Because of low margins, many firms fled recordkeeping. Now the few survivors find they can grab a bigger slice of the investment management fee.

Because of low margins, many firms fled recordkeeping. Now the few survivors find they can grab a bigger slice of the investment management fee.

By Jinny St. Goar
September 2001
Institutional Investor Magazine

In the 401(k) business, recordkeeping is capital intensive and low margin - a largely thankless task. As a result, many financial firms that initially thought this administrative chore was a necessary part of their 401(k) services have abandoned it. The most recent defections: In early March John Hancock Funds sold its 401(k) recordkeeping business to Universal Pensions, which in turn sold out to Bisys Group in early June. In May FleetBoston Financial Corp. sold its recordkeeping business to Invesco Retirement. The top five firms - CitiStreet (a joint venture of Citigroup and State Street Corp.), Fidelity Investments, Hewitt Associates, Merrill Lynch & Co. and Vanguard Group - claim a combined 43 percent market share, according to Cerulli Associates.

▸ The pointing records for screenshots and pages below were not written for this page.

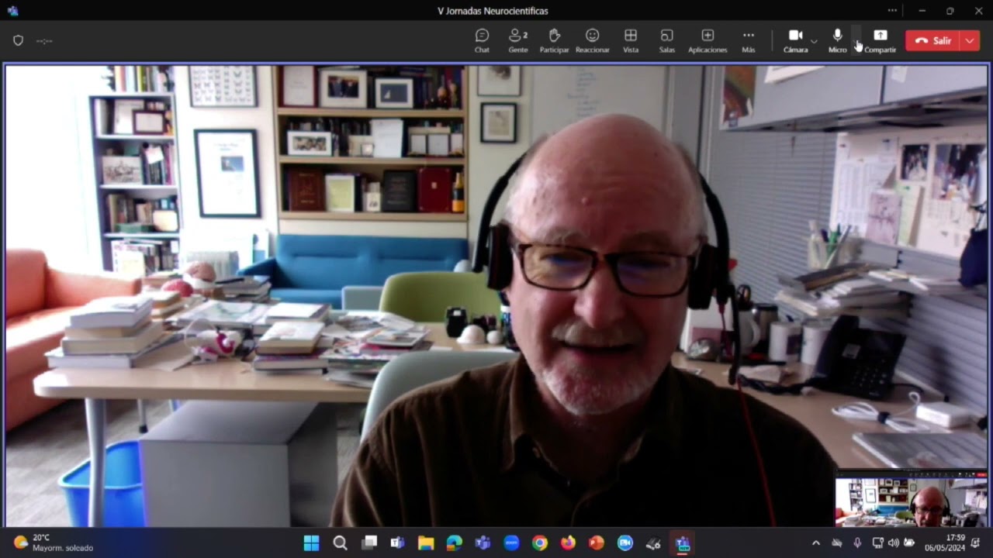Click the shield security indicator icon

tap(19, 40)
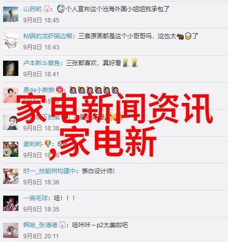Open the 卢本斯斗章鱼 profile link

[41, 63]
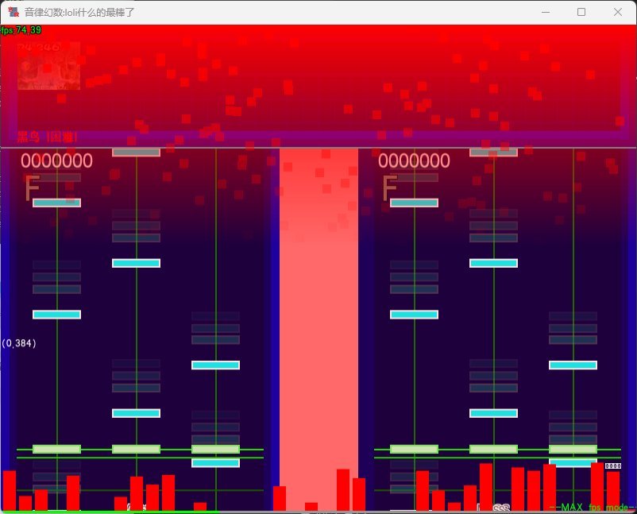Tap the left panel's first lane hit pad
This screenshot has width=637, height=514.
point(56,449)
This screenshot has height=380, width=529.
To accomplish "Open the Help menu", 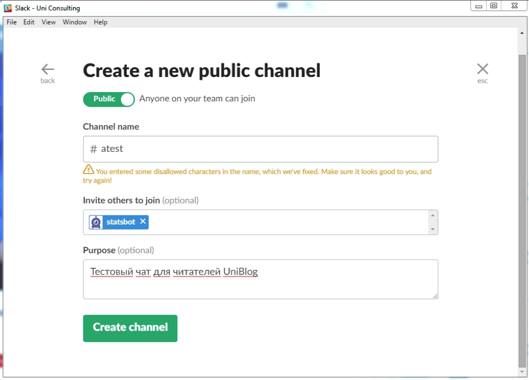I will 100,22.
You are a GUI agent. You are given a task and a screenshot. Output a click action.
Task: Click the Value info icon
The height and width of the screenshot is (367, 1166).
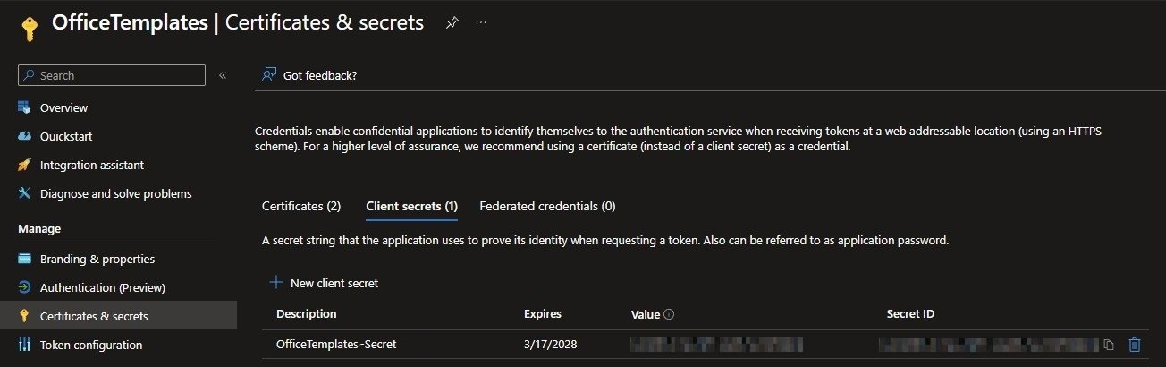pos(669,314)
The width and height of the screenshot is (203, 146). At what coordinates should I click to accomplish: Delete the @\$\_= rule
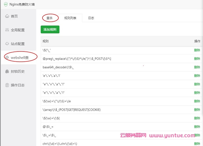click(197, 126)
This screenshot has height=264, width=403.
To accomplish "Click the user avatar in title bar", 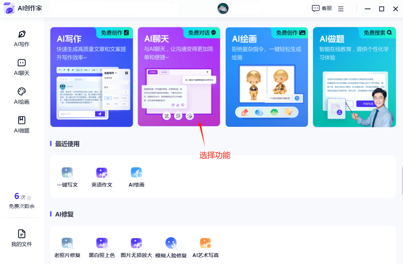I will point(223,8).
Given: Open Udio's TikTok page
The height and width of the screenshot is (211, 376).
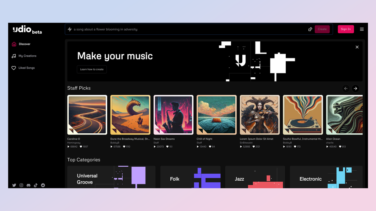Looking at the screenshot, I should tap(36, 185).
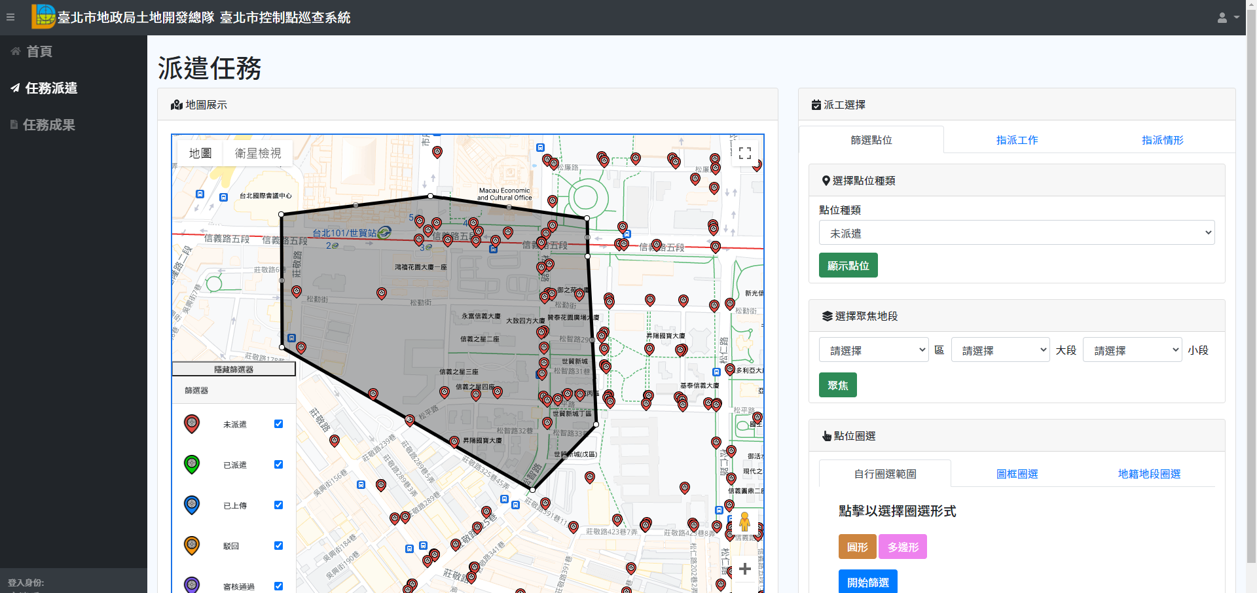
Task: Click the green 已派遣 marker icon in filter
Action: (x=192, y=465)
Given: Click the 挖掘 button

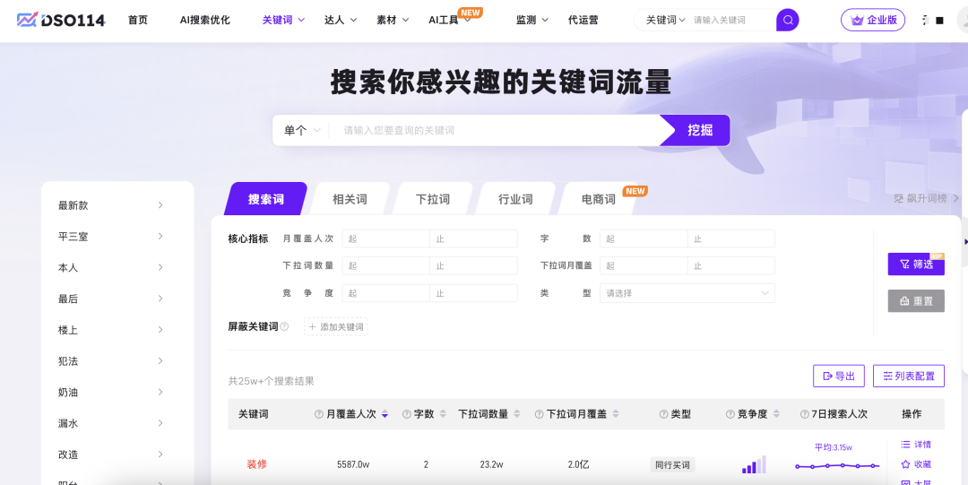Looking at the screenshot, I should [x=699, y=130].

But lo and behold, the laws of supply and demand do prevail: The diminished ranks of recordkeepers - also known as administrators - have suddenly found they can push for a larger slice of the investment management fee they share with money managers. Though recordkeepers traditionally pocketed 25 basis points for administering equity funds, in the past year or so, some have been claiming 35 basis points.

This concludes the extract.